Opening your own recruitment agency will involve startup costs

Recruitment startup costs

When first starting your business, you really only need to be able to make calls and have good internet access. However, if you really want to build your business, these are some investments to consider:

  • A good website – A business’s website serves as the face of that business; a recruitment agency’s website is no exception. There are many platforms available for you to make your own website, such as Squarespace or Wix, or you could look at having a professional design your website. It’s important to make sure that your website functions on mobile devices as well, as many job seekers use their phones to look for vacancies.
  • Software – In today’s digital age, there is software to make just about any part of doing business easier. For a recruitment agency, there are two types of software to seriously consider:
    • Customer Relationship Management software (CRM Software) – CRM software such as Monday or Zoho can help manage your candidates, track job applications and sort candidates by experience, skills and more.
    • Accounting software – Every business owner needs to pay proper attention to the financial side of their business. This includes payroll (if you have any employees), tax returns, keeping on top of invoicing, etc. Xero Account Software and Intuit Quick Books are both excellent options for managing your business’s finances.
  • Office space – Of course, you could run your business remotely. However, a dedicated office space poses many benefits, including giving you a professional space to meet and interview candidates.
  • Insurance – There are a few different kinds of insurance you may need. When you have employees, you need to have employers’ liability insurance. Public liability insurance is also a good idea, considering you would be liable for anything that may happen with clients or candidates on your property.
  • Marketing – With a fair amount of competition, investing in a good marketing campaign to spread awareness about your business is essential.

Financing to start your recruitment business

You’re likely aware by now that starting your own business will come with considerable costs. Putting together the money to finance your business should be a top priority. Of course, you could save up until you have enough money to get started, but that could take more time than you’re willing to wait.

Another option is using the business plan you previously created in order to secure investors or a business loan from the bank. Many finance options are available to eager entrepreneurs, including government-backed start-up loans.

Consider your options carefully before locking yourself into any loan agreements. Pour over the contract and read every piece of fine print to make sure that the repayments plus any interest are something that you have factored into the costs of running your business.

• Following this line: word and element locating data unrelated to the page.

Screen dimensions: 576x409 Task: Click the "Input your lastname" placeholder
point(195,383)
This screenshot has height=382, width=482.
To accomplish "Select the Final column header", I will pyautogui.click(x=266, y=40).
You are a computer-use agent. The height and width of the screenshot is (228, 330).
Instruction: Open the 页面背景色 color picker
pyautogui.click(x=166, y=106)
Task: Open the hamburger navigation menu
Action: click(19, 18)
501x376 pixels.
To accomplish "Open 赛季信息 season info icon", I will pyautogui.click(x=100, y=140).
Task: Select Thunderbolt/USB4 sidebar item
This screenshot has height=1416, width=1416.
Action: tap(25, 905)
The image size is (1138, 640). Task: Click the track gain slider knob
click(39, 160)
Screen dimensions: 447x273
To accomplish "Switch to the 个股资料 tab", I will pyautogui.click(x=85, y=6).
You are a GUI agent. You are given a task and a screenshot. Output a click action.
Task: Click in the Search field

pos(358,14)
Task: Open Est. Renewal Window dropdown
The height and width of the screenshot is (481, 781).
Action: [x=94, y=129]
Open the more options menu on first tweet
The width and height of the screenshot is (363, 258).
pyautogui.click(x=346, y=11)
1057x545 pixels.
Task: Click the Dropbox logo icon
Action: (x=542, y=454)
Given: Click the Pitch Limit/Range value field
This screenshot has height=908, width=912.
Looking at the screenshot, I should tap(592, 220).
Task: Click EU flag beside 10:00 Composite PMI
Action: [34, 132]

Important recruitment laws and regulations to be aware of

The Employment Agencies Act 1973 is one that heavily affects recruitment businesses. The Employment Agencies Act 1973 (EAA) serves to protect candidates in the recruitment process and also look after the best interests of the hirer. They stipulate how recruiters should operate. It is important to be well versed in this legislation. Some of the important points it covers include:

  • Recruiters may not charge candidates a fee for recruitment services. Additional services such as writing CVs, however, may be charged for.
  • Candidates must receive a full, written contract that covers details such as pay, holiday pay, notice periods, work hours, etc.
  • Agencies may not hold a worker’s pay.
  • It is the responsibility of the recruitment business to make sure that the candidate is suitable for the role, and is responsible for all of the proper checks for skills and qualifications necessary for the position.
  • The vacancy must clearly be advertised as being through a recruitment agency, and the applicant must understand that their CV or application will not be directly addressed to the employer.


Starting any business can be tricky; the same can be said for any attempt to open a recruitment business. Taking the time to plan your business thoroughly is key to its success. And remember that all businesses will go through their ups and downs. Persevere through those rough patches to thrive and succeed.